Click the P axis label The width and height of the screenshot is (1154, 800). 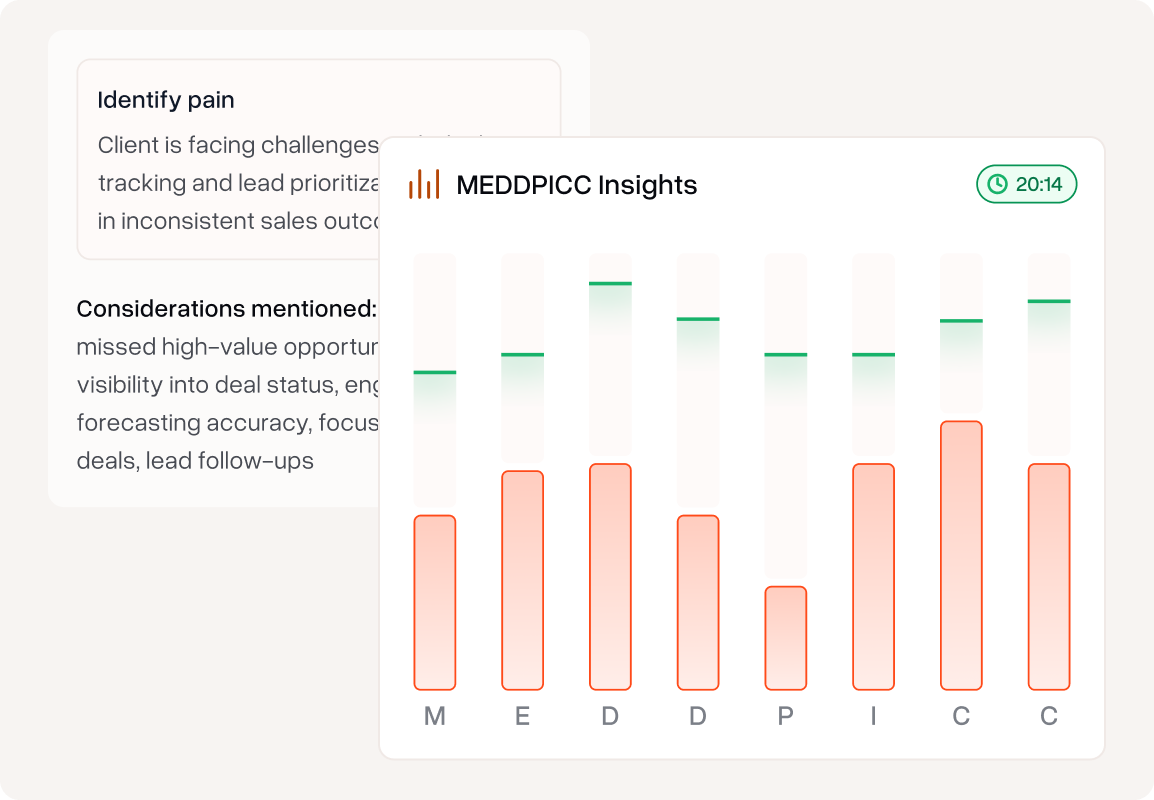point(785,717)
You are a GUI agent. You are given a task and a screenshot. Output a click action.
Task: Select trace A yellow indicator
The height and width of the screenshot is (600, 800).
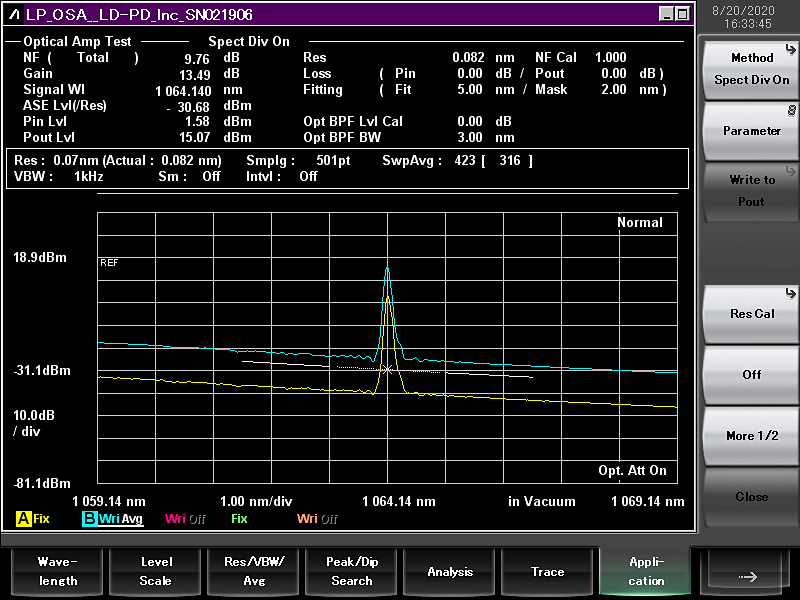[23, 519]
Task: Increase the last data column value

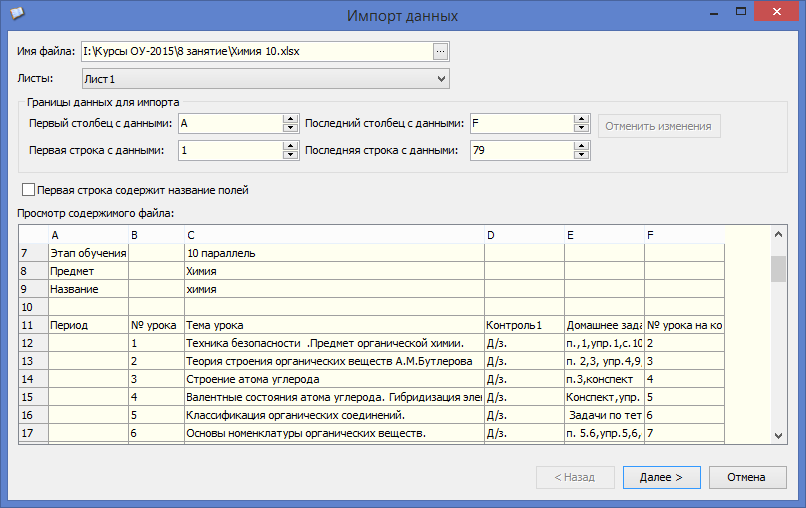Action: pyautogui.click(x=581, y=119)
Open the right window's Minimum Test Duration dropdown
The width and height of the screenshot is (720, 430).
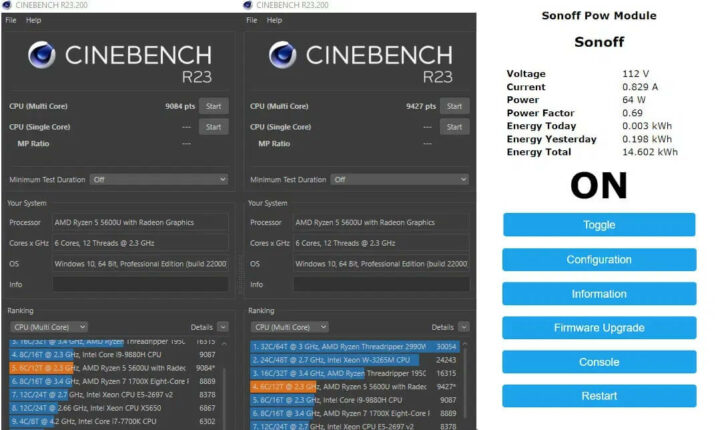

==================================================

* **What you are asked to do**: Write out nothing but the lines from the one with "Open the right" through the last line of the entries, exactly as they stand; pictures are not part of the copy.

* **Answer space**:
Open the right window's Minimum Test Duration dropdown
The width and height of the screenshot is (720, 430).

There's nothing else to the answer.